__The problem__: Reproduce each of the items below verbatim, in the order given, without altering any characters, spacing, or line breaks.

........

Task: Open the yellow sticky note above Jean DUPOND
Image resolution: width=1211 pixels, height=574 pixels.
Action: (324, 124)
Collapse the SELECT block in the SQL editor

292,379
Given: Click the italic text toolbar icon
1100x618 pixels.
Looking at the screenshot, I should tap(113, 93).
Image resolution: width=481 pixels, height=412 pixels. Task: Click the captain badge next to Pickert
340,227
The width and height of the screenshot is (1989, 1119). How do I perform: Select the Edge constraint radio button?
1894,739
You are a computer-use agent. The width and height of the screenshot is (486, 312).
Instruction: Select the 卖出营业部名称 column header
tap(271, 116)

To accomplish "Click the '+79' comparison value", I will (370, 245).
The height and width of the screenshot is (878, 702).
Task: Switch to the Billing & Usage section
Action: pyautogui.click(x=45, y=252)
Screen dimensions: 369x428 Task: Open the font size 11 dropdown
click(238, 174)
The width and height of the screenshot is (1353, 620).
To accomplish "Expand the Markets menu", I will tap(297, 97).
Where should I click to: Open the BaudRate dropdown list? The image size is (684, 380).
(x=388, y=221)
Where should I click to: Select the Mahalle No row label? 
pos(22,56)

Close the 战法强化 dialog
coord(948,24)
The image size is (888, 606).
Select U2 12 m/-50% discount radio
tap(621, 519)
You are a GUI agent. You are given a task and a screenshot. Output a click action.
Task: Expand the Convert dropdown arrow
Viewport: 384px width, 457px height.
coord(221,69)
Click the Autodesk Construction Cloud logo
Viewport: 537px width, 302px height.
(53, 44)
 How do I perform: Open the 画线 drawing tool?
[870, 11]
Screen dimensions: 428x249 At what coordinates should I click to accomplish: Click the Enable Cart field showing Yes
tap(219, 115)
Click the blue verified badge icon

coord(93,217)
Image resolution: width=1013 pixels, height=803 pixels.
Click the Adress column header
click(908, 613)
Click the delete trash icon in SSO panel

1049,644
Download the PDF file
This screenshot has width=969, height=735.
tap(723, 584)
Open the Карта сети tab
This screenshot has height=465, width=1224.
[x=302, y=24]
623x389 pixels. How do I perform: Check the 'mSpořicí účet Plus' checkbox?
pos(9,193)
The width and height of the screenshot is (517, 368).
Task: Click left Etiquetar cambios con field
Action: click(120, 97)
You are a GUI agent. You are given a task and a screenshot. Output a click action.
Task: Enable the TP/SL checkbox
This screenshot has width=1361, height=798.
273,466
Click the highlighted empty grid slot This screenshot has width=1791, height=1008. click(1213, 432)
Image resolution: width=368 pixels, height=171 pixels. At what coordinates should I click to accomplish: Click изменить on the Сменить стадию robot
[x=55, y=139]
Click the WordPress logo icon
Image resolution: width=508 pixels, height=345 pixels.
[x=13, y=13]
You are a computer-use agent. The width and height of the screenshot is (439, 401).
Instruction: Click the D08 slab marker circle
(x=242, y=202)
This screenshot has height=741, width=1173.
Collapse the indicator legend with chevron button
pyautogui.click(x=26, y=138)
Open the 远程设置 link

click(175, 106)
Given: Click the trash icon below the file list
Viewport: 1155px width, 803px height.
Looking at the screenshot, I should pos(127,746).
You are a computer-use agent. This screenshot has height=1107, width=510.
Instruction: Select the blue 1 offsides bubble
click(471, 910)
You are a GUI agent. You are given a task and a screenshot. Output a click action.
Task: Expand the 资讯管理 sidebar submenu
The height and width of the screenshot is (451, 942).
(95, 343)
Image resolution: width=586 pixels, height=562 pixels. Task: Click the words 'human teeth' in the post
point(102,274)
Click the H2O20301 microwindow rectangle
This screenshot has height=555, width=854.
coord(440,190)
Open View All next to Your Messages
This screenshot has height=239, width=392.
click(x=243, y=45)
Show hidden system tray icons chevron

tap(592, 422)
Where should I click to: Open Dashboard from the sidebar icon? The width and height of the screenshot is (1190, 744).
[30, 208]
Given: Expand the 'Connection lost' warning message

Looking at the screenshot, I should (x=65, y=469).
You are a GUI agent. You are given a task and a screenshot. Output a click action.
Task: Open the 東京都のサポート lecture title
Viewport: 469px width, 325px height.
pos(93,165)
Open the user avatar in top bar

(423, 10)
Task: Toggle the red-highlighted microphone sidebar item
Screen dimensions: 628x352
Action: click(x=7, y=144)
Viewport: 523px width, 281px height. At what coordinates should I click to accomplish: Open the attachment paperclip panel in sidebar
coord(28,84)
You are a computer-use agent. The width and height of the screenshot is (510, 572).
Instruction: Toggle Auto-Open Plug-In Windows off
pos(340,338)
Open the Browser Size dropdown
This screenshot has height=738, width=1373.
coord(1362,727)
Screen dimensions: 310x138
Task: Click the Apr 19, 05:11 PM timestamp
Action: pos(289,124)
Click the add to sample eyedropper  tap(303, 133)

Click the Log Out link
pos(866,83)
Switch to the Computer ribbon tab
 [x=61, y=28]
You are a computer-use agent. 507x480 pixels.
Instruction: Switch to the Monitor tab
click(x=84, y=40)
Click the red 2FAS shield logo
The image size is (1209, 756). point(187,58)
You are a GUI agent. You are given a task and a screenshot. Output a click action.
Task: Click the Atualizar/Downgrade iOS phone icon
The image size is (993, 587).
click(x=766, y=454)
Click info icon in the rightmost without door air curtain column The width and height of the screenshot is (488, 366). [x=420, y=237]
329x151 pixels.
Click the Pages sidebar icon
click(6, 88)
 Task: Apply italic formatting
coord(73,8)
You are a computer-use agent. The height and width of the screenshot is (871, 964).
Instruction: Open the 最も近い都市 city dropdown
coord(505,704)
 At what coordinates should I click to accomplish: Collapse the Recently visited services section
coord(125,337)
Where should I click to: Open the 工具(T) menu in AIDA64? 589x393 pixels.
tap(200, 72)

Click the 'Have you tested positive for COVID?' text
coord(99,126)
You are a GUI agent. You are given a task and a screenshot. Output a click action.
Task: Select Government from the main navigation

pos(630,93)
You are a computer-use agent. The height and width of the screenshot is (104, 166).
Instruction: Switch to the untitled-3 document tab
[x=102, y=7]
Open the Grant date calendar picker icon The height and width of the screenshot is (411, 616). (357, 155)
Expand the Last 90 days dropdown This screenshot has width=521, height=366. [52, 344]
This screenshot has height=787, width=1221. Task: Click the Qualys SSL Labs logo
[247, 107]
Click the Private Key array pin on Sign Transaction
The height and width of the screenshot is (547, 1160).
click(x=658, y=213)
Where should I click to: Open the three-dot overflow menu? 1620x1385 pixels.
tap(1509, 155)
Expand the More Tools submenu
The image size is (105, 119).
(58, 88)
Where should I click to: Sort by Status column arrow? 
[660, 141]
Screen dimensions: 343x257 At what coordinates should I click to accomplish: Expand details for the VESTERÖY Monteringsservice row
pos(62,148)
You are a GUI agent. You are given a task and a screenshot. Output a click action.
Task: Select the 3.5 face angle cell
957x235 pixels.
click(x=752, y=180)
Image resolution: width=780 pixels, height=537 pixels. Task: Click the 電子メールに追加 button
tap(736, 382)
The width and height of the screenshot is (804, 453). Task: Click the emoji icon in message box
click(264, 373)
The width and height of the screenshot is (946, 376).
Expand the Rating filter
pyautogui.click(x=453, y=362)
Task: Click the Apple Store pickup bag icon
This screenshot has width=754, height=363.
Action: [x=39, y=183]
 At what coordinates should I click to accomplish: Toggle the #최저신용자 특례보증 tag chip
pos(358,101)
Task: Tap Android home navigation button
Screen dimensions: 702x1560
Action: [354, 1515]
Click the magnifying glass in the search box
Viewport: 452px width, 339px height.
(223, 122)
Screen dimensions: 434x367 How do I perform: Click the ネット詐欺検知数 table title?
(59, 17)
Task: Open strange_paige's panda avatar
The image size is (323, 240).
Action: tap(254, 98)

........

__Response for this exercise__:
Task: Open the yellow sticky note above Jean DUPOND
Image resolution: width=1211 pixels, height=574 pixels.
Action: (324, 124)
Collapse the SELECT block in the SQL editor

292,379
Given: Click the italic text toolbar icon
1100x618 pixels.
Looking at the screenshot, I should tap(113, 93).
Image resolution: width=481 pixels, height=412 pixels. Task: Click the captain badge next to Pickert
340,227
The width and height of the screenshot is (1989, 1119). How do I perform: Select the Edge constraint radio button?
1894,739
You are a computer-use agent. The width and height of the screenshot is (486, 312).
Instruction: Select the 卖出营业部名称 column header
tap(271, 116)

To accomplish "Click the '+79' comparison value", I will (370, 245).
The height and width of the screenshot is (878, 702).
Task: Switch to the Billing & Usage section
Action: pyautogui.click(x=45, y=252)
Screen dimensions: 369x428 Task: Open the font size 11 dropdown
click(238, 174)
The width and height of the screenshot is (1353, 620).
To accomplish "Expand the Markets menu", I will tap(297, 97).
Where should I click to: Open the BaudRate dropdown list? The image size is (684, 380).
(x=388, y=221)
Where should I click to: Select the Mahalle No row label? 
pos(22,56)

Close the 战法强化 dialog
coord(948,24)
The image size is (888, 606).
Select U2 12 m/-50% discount radio
tap(621, 519)
You are a GUI agent. You are given a task and a screenshot. Output a click action.
Task: Expand the Convert dropdown arrow
Viewport: 384px width, 457px height.
coord(221,69)
Click the Autodesk Construction Cloud logo
Viewport: 537px width, 302px height.
(53, 44)
 How do I perform: Open the 画线 drawing tool?
[870, 11]
Screen dimensions: 428x249 At what coordinates should I click to accomplish: Click the Enable Cart field showing Yes
tap(219, 115)
Click the blue verified badge icon

coord(93,217)
Image resolution: width=1013 pixels, height=803 pixels.
Click the Adress column header
click(908, 613)
Click the delete trash icon in SSO panel

1049,644
Download the PDF file
This screenshot has width=969, height=735.
tap(723, 584)
Open the Карта сети tab
This screenshot has height=465, width=1224.
[x=302, y=24]
623x389 pixels. How do I perform: Check the 'mSpořicí účet Plus' checkbox?
pos(9,193)
The width and height of the screenshot is (517, 368).
Task: Click left Etiquetar cambios con field
Action: click(120, 97)
You are a GUI agent. You are given a task and a screenshot. Output a click action.
Task: Enable the TP/SL checkbox
This screenshot has width=1361, height=798.
273,466
Click the highlighted empty grid slot This screenshot has width=1791, height=1008. click(1213, 432)
Image resolution: width=368 pixels, height=171 pixels. At what coordinates should I click to accomplish: Click изменить on the Сменить стадию robot
[x=55, y=139]
Click the WordPress logo icon
Image resolution: width=508 pixels, height=345 pixels.
[x=13, y=13]
You are a computer-use agent. The width and height of the screenshot is (439, 401).
Instruction: Click the D08 slab marker circle
(x=242, y=202)
This screenshot has height=741, width=1173.
Collapse the indicator legend with chevron button
pyautogui.click(x=26, y=138)
Open the 远程设置 link

click(175, 106)
Given: Click the trash icon below the file list
Viewport: 1155px width, 803px height.
Looking at the screenshot, I should pos(127,746).
You are a computer-use agent. This screenshot has height=1107, width=510.
Instruction: Select the blue 1 offsides bubble
click(471, 910)
You are a GUI agent. You are given a task and a screenshot. Output a click action.
Task: Expand the 资讯管理 sidebar submenu
The height and width of the screenshot is (451, 942).
(95, 343)
Image resolution: width=586 pixels, height=562 pixels. Task: Click the words 'human teeth' in the post
point(102,274)
Click the H2O20301 microwindow rectangle
This screenshot has height=555, width=854.
coord(440,190)
Open View All next to Your Messages
This screenshot has height=239, width=392.
click(x=243, y=45)
Show hidden system tray icons chevron

tap(592, 422)
Where should I click to: Open Dashboard from the sidebar icon? The width and height of the screenshot is (1190, 744).
[30, 208]
Given: Expand the 'Connection lost' warning message

Looking at the screenshot, I should (x=65, y=469).
You are a GUI agent. You are given a task and a screenshot. Output a click action.
Task: Open the 東京都のサポート lecture title
Viewport: 469px width, 325px height.
pos(93,165)
Open the user avatar in top bar

(423, 10)
Task: Toggle the red-highlighted microphone sidebar item
Screen dimensions: 628x352
Action: click(x=7, y=144)
Viewport: 523px width, 281px height. At what coordinates should I click to accomplish: Open the attachment paperclip panel in sidebar
coord(28,84)
You are a computer-use agent. The width and height of the screenshot is (510, 572).
Instruction: Toggle Auto-Open Plug-In Windows off
pos(340,338)
Open the Browser Size dropdown
This screenshot has height=738, width=1373.
coord(1362,727)
Screen dimensions: 310x138
Task: Click the Apr 19, 05:11 PM timestamp
Action: pos(289,124)
Click the add to sample eyedropper  tap(303, 133)

Click the Log Out link
pos(866,83)
Switch to the Computer ribbon tab
 [x=61, y=28]
You are a computer-use agent. 507x480 pixels.
Instruction: Switch to the Monitor tab
click(x=84, y=40)
Click the red 2FAS shield logo
The image size is (1209, 756). point(187,58)
You are a GUI agent. You are given a task and a screenshot. Output a click action.
Task: Click the Atualizar/Downgrade iOS phone icon
The image size is (993, 587).
click(x=766, y=454)
Click info icon in the rightmost without door air curtain column The width and height of the screenshot is (488, 366). [x=420, y=237]
329x151 pixels.
Click the Pages sidebar icon
click(6, 88)
 Task: Apply italic formatting
coord(73,8)
You are a computer-use agent. The height and width of the screenshot is (871, 964).
Instruction: Open the 最も近い都市 city dropdown
coord(505,704)
 At what coordinates should I click to accomplish: Collapse the Recently visited services section
coord(125,337)
Where should I click to: Open the 工具(T) menu in AIDA64? 589x393 pixels.
tap(200, 72)

Click the 'Have you tested positive for COVID?' text
coord(99,126)
You are a GUI agent. You are given a task and a screenshot. Output a click action.
Task: Select Government from the main navigation

pos(630,93)
You are a computer-use agent. The height and width of the screenshot is (104, 166).
Instruction: Switch to the untitled-3 document tab
[x=102, y=7]
Open the Grant date calendar picker icon The height and width of the screenshot is (411, 616). (357, 155)
Expand the Last 90 days dropdown This screenshot has width=521, height=366. [52, 344]
This screenshot has height=787, width=1221. Task: Click the Qualys SSL Labs logo
[247, 107]
Click the Private Key array pin on Sign Transaction
The height and width of the screenshot is (547, 1160).
click(x=658, y=213)
Where should I click to: Open the three-dot overflow menu? 1620x1385 pixels.
tap(1509, 155)
Expand the More Tools submenu
The image size is (105, 119).
(58, 88)
Where should I click to: Sort by Status column arrow? 
[660, 141]
Screen dimensions: 343x257 At what coordinates should I click to accomplish: Expand details for the VESTERÖY Monteringsservice row
pos(62,148)
You are a GUI agent. You are given a task and a screenshot. Output a click action.
Task: Select the 3.5 face angle cell
957x235 pixels.
click(x=752, y=180)
Image resolution: width=780 pixels, height=537 pixels. Task: Click the 電子メールに追加 button
tap(736, 382)
The width and height of the screenshot is (804, 453). Task: Click the emoji icon in message box
click(264, 373)
The width and height of the screenshot is (946, 376).
Expand the Rating filter
pyautogui.click(x=453, y=362)
Task: Click the Apple Store pickup bag icon
This screenshot has width=754, height=363.
Action: [x=39, y=183]
 At what coordinates should I click to accomplish: Toggle the #최저신용자 특례보증 tag chip
pos(358,101)
Task: Tap Android home navigation button
Screen dimensions: 702x1560
Action: [354, 1515]
Click the magnifying glass in the search box
Viewport: 452px width, 339px height.
(223, 122)
Screen dimensions: 434x367 How do I perform: Click the ネット詐欺検知数 table title?
(59, 17)
Task: Open strange_paige's panda avatar
The image size is (323, 240).
Action: tap(254, 98)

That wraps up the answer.